Apple has discontinued its original HomePod after four years. It says that it will continue to produce and focus on the HomePod mini, introduced last year. The larger HomePod offered a beefier sound space but the mini has been very well received and clearly accomplishes many of the duties that the larger version was tasked with. The sound is super solid (especially for the size) and it offers access to Siri, Apple’s assistant feature.
The original HomePod was a feat of audio engineering that Apple spent over five years developing. In order to accomplish its development, the team at Apple built out a full development center near its headquarters in Cupertino, with a world-class development environment with a dozen anechoic chambers, including one of the bigger anechoic chambers outside of academic use in the US. I visited the center before its release, noting that Apple took it the extra mile to get the incredibly complex series of tweeters and woofer that built its soundspace:
But slathered on top of that is a bunch of typically Apple extra-mile jelly. Apple says that its largest test chamber is one of the biggest in the US, on a pad, suspended from the outside world with nothing to pollute its tests of audio purity. Beyond testing for the acoustic qualities of the speaker, these chambers allowed Apple to burrow down to account for and mitigate the issues that typically arise from having a high excursion subwoofer in such a small cabinet. Going even further, there are smaller chambers that allow them to isolate the hum from electronic components (there is a computer on board after all) and make attempts to insulate and control that noise so it doesn’t show up in the final output.
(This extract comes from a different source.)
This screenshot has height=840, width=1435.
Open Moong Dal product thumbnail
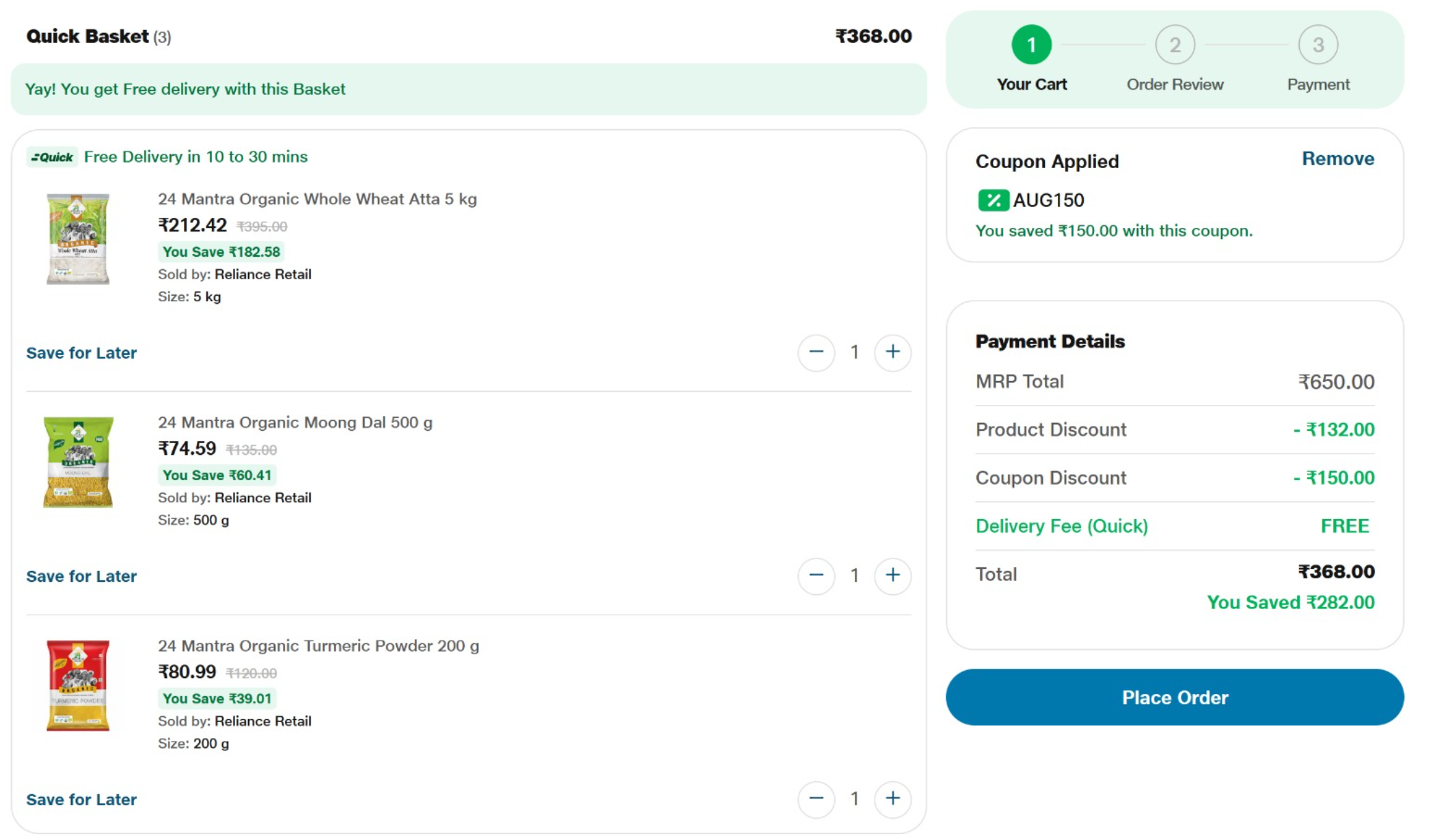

I found it to be one of the best speakers ever made for the home when I reviewed it in 2018. From the booming base and well-shaped nature of the tweeter assembly inside; the cloth cover that was specially shaped to avoid interfering with sound quality in any way; the way that it sensed the way that audio was being shaped by walls and other obstructions and adjusted its output to compensate. It was the definition of ‘no effort spared’ in the speaker department.
The major gripe for the speaker at the time was the $349 price, which was at the top end of the home speaker market, especially those with embedded home assistants. A price drop to $299 mitigated that somewhat, but still put it at the top of the pricing umbrella for the class. Apple’s HomePod mini, launched last year, has been well received. Our Brian Heater said that it had ‘remarkably big sound’ for the $99 price.
Apple gave TechCrunch a statement about the discontinuation:
HomePod mini has been a hit since its debut last fall, offering customers amazing sound, an intelligent assistant, and smart home control all for just $99. We are focusing our efforts on HomePod mini. We are discontinuing the original HomePod, it will continue to be available while supplies last through the Apple Online Store, Apple Retail Stores, and Apple Authorized Resellers. Apple will provide HomePod customers with software updates and service and support through Apple Care.
Existing HomePods will continue to be sold but Apple’s website is already out of Space Gray. It will continue to provide support for existing HomePods. Apple seems to be betting on the mini going forward, which could point to their desire to fill every room with ‘good enough’ sound rather than to focus on the living room with ‘truly unbelievable’ sound. The HomePod itself never quite got to the level where it could act as a full home theater replacement, though paired in their multi-speaker configurations.
The HomePod research and production efforts will live on in some ways through Apple’s advanced audio rendering systems that led to things like Spatial Audio in AirPods. I quite enjoy the ones in my home and have yet to add any minis to the mix. Maybe a last minute hunt is in order.